Overview

Welcome to the web page of COMP 5900 - Recent Trends in Big Data Management. This is a grad-level course for MSC and PhD students in Carleton University and the University of Ottawa. During this term, we are covering many areas of research in data management. This includes, but not limited to: Data Integration, Data Cleaning, Core Database Technologies, Large-scale Data Management, Internet of Things, Question Answering, Text Processing, and many more (check the schedule below to see the reading material). Most of the papers we will be covering during the term are published in top-tier conferences, and are very recent. This should give us a chance to know what people are currently working on in the areas of research we discuss in this course. Psst, this will also (hopefully) give you ideas for the course project, which you should take very seriously.

Contact Information

Herzberg Laboratories 5433
1125 Colonel By Dr
Ottawa, Ontario K1S 5B6

613-520-2600 ext. 4254
myFirstName.myLastNameWithoutHyphen@carleton.ca

There's also this anonymous feedback form, in which you can swear at me. But during the swearing spree, please give me some constructive feedback.

Grading

In this course, students will be reading and reviewing papers for each class. During the class, some students will be presenting the papers for the week, they and the rest of the class (including me) will be discussing these papers and our take on them. There is also a term-long project, which is worth the biggest chunk of your grade. Following is the marks breakdown:

  • Project 45%
  • Presentations 25%
  • Paper Reviews 15%
  • Class Participation 15%

Project

The research project could be any of the following:

  1. New research idea: A prototype implementation of a new research idea that addresses one of the drawbacks or limitations of an existing research work, or a completely new research idea that is inspired by any of your readings.
  2. Experimental Study: An experimental comparison and evaluation of existing work in a specific research topic. Students are not supposed to reimplement all of the existing solution. Rather, they should be able to reuse an existing code base with minor changes to run the benchmark. The main contribution in the benchmark is to give insights that did not exist in the systems used in the evaluation.
  3. Survey: With the extensive research efforts in the topics covered in this course, a survey paper should summarize and categorize the major research contributions in a specific area. The survey should not be a mere summarization of existing papers, rather, the students should provide their own insight on the surveyed body of work. For example, they can provide a categorization or a taxonomy that highlights that major research directions in that area. Students can also identify the open research problems that were hardly addressed in the literature.
  4. System Implementation and Reproducibility (must be individual project): I have a number of systems I would like implemented. Your project could be choosing any of them, and implement and reproduce the results reported.
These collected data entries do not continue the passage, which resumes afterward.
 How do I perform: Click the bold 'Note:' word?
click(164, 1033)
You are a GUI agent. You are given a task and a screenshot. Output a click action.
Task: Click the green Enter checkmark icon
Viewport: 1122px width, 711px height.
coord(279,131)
The project can be done individually or in groups (except the system implementation). However, the assessment will take into consideration how many students are in the group. E.g., if one student demonstrates contributions in her/his project that is equal to the contributions for a team of three students, students should expect a high variance in grades.

The project deliverables will be:

  1. Project Proposal: This should be a two-page proposal (including references) in ACM Proceedings Format. To write a good proposal, I strongly suggest reading Jennifer Widom's tips for writing introductions. I also strongly suggest reading the whole thing as it's helpful for writing research papers in general. This proposal is due on February 22nd. If you have a solid idea that you would like to submit before the deadline to get better feedback and give yourself more time to work on the project, early submissions of the proposal are encouraged.
  2. Project Paper: Again, in ACM Proceedings Format. This should be at least 7 pages including references. Depending on the size of the group and contributions, the paper could be longer. So, there is no page-limit. Due date for the project paper is April 10th.
  3. Source Code: Your source code is expected to be publically available on github. The github link for your project should be in the project paper. Please write a good README that clearly describe how to run your code. Due date for the project source code is April 10th.
  4. Project Papers Review: You will be assigned a couple of other students project papers to review. You will submit the same review format for the papers we discuss in class. You can use the same submission link (below in the Paper Reviews Section). This is the last deliverable of the course. Its due date is April 12th.

Presentations

There will be 26 papers that need to be presented by you throughout the term. This workload may not be evenly distributed over the students doing this class. Therefore, the student who presents one more presentation than average will get a bonus. Each presentation should be 25 to 30 minutes, followed by a 20 to 25 minutes of discussion of the paper. The presenter should not only present the details of the paper, but also suggest the discussion points at the end of his/her presentation.

Paper Reviews

The paper reviews are due at 8:35 AM on the day of the class. The format for the review is fixed: Summary of the paper, three or more strong points, three or more weak points, and any additional comments you may have on this paper. The number of fields required is small, but you are expected to be elaborative. Theoretically, if your review is written in a Word document, it should be at least one page long in 12 pt. You'll be given a free pass for three reviews throughout the term.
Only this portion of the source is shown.